Recorded data »
——

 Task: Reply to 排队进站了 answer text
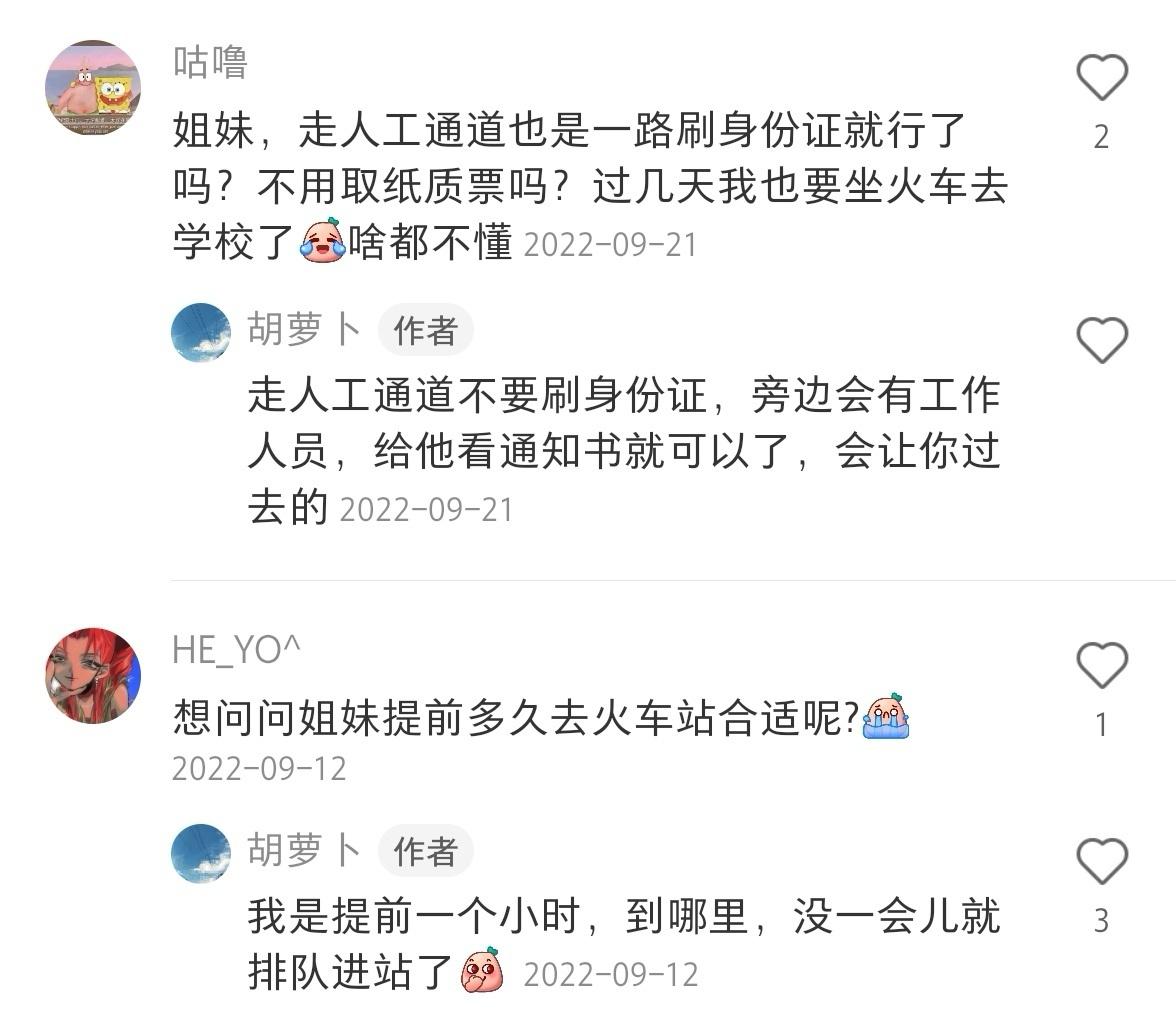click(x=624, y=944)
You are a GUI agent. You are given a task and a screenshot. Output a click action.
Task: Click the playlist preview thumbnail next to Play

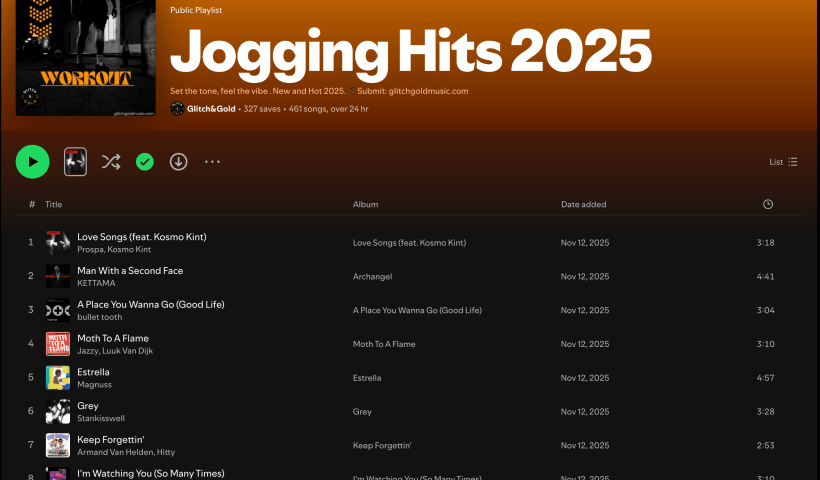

——

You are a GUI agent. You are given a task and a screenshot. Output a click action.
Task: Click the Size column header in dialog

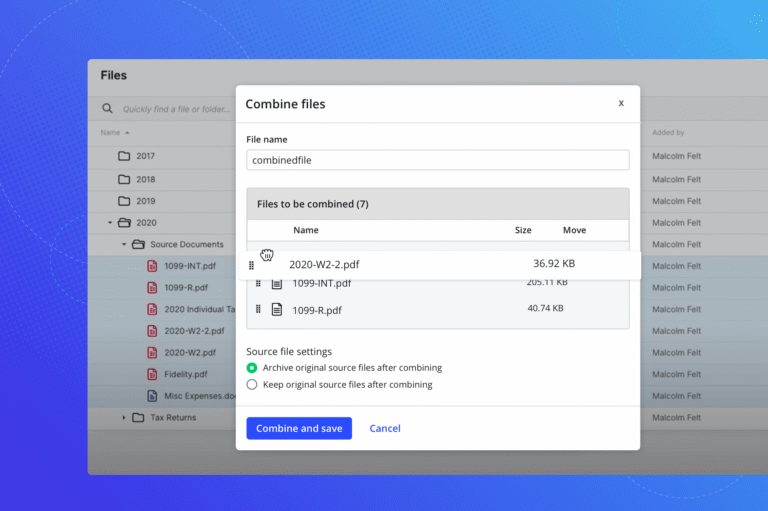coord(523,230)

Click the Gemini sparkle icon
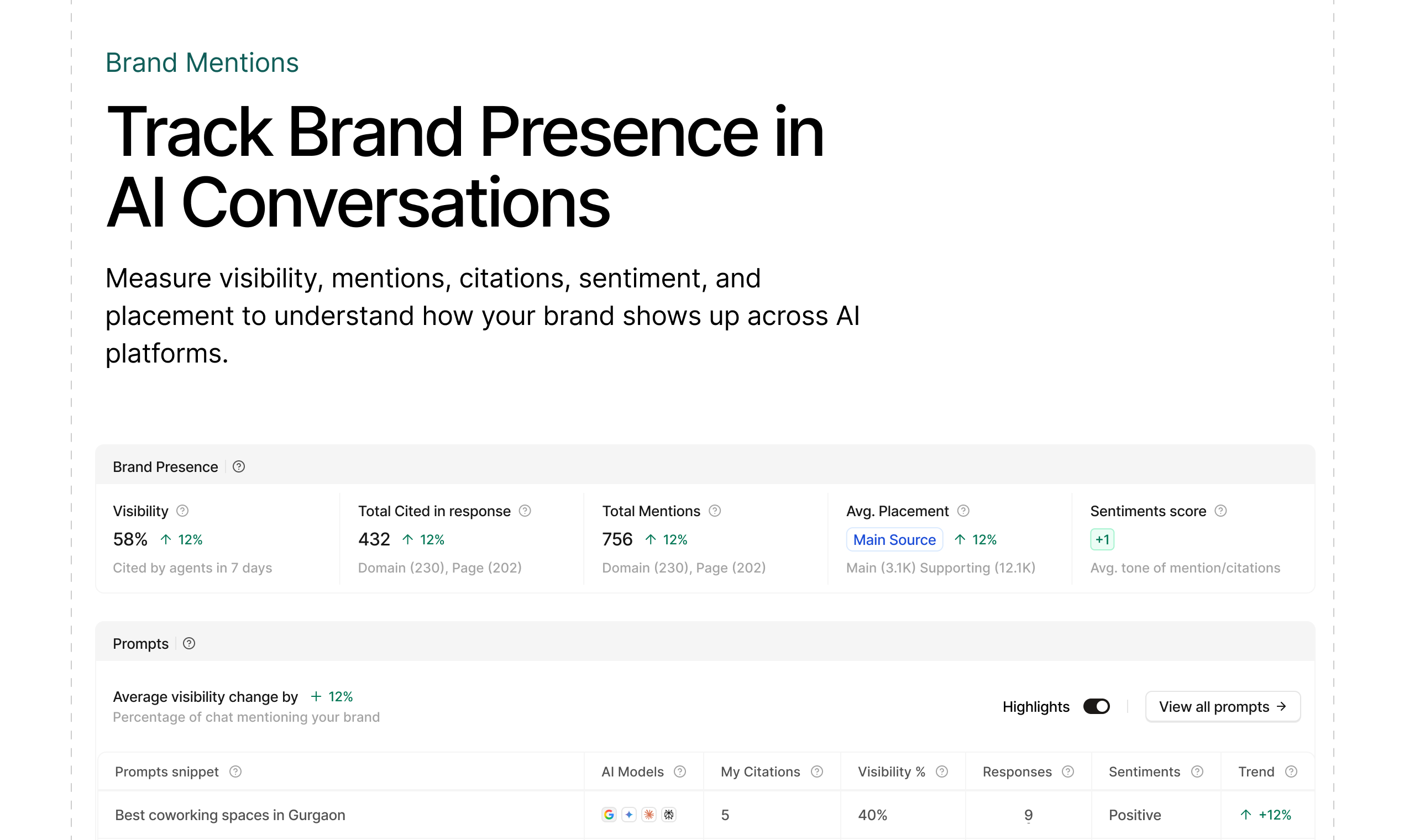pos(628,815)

——

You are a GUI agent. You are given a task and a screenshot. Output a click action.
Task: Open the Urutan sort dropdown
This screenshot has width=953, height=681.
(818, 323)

——

Exercise aim »
Leaving all pictures out, output exactly the lines of the material above from the line with "Task: Reply to 排队进站了 answer text" to the line with "Task: Click the playlist", both included.

Answer »
 Task: Reply to 排队进站了 answer text
click(x=624, y=944)
You are a GUI agent. You are given a task and a screenshot. Output a click action.
Task: Click the playlist preview thumbnail next to Play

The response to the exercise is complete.